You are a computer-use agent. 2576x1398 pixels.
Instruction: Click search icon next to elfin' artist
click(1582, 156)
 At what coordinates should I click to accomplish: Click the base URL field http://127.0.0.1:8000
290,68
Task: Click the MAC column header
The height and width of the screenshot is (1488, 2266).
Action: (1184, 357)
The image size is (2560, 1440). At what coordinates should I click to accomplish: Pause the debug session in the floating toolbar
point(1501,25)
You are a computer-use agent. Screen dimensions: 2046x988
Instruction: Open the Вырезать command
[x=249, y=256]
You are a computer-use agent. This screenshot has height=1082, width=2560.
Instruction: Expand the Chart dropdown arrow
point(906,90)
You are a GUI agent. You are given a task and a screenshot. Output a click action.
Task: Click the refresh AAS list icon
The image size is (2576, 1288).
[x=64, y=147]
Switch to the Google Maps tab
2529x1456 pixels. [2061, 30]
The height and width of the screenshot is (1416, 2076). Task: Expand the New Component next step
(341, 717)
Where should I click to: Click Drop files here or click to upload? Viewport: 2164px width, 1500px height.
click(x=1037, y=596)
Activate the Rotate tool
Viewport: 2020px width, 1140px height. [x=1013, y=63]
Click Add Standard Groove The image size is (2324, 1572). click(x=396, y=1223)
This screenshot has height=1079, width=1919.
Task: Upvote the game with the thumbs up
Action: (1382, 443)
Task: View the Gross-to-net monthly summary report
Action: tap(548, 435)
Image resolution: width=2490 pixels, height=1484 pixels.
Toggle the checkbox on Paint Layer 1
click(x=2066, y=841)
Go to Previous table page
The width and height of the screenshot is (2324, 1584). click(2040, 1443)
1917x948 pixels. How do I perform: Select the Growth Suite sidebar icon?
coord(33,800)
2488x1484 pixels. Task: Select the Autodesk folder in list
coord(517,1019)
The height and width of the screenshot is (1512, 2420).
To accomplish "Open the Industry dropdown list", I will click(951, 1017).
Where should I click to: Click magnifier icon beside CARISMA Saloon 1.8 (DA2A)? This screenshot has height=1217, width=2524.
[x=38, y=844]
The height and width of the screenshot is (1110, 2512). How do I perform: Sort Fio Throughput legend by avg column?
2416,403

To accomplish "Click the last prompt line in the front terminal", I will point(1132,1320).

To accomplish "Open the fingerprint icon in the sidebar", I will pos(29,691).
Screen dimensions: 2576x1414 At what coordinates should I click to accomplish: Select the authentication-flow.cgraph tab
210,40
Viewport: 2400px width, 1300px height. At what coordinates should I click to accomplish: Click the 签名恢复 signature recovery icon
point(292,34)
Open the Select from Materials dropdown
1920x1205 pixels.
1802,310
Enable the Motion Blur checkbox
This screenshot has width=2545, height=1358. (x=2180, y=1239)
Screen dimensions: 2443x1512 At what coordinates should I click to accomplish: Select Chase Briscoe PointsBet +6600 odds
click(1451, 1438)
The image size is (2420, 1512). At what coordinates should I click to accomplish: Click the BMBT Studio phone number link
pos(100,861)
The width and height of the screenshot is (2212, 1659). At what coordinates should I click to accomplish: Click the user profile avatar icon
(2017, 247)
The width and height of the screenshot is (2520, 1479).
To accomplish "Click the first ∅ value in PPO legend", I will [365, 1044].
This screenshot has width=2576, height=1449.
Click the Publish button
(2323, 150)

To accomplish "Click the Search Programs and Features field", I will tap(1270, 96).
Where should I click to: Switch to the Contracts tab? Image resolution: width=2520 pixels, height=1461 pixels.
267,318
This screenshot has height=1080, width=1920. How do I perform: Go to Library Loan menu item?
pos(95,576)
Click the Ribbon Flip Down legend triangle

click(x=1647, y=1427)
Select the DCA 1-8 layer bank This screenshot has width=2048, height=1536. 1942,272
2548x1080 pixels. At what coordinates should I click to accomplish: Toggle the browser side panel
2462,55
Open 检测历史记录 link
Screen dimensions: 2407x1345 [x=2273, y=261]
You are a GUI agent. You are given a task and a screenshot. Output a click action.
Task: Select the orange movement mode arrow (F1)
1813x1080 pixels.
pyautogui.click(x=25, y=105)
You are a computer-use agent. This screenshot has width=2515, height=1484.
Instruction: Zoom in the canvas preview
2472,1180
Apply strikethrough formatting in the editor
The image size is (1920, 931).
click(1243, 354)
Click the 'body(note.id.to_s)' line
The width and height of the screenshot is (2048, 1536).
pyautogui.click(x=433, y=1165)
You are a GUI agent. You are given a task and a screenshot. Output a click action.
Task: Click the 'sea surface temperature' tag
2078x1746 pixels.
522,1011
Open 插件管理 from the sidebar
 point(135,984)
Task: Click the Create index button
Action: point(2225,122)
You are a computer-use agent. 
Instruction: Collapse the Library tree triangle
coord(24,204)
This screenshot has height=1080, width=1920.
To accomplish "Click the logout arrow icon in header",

━━━━━━━━━━

▶ [Task]: Only the lines holding the word "computer" belong in the answer; copy them from the listing above.

▶ [Written response]:
You are a computer-use agent. 2576x1398 pixels.
You are a computer-use agent. Screen dimensions: 2046x988
You are a computer-use agent. This screenshot has height=1082, width=2560.
You are a computer-use agent. This screenshot has width=2515, height=1484.
You are a computer-use agent. 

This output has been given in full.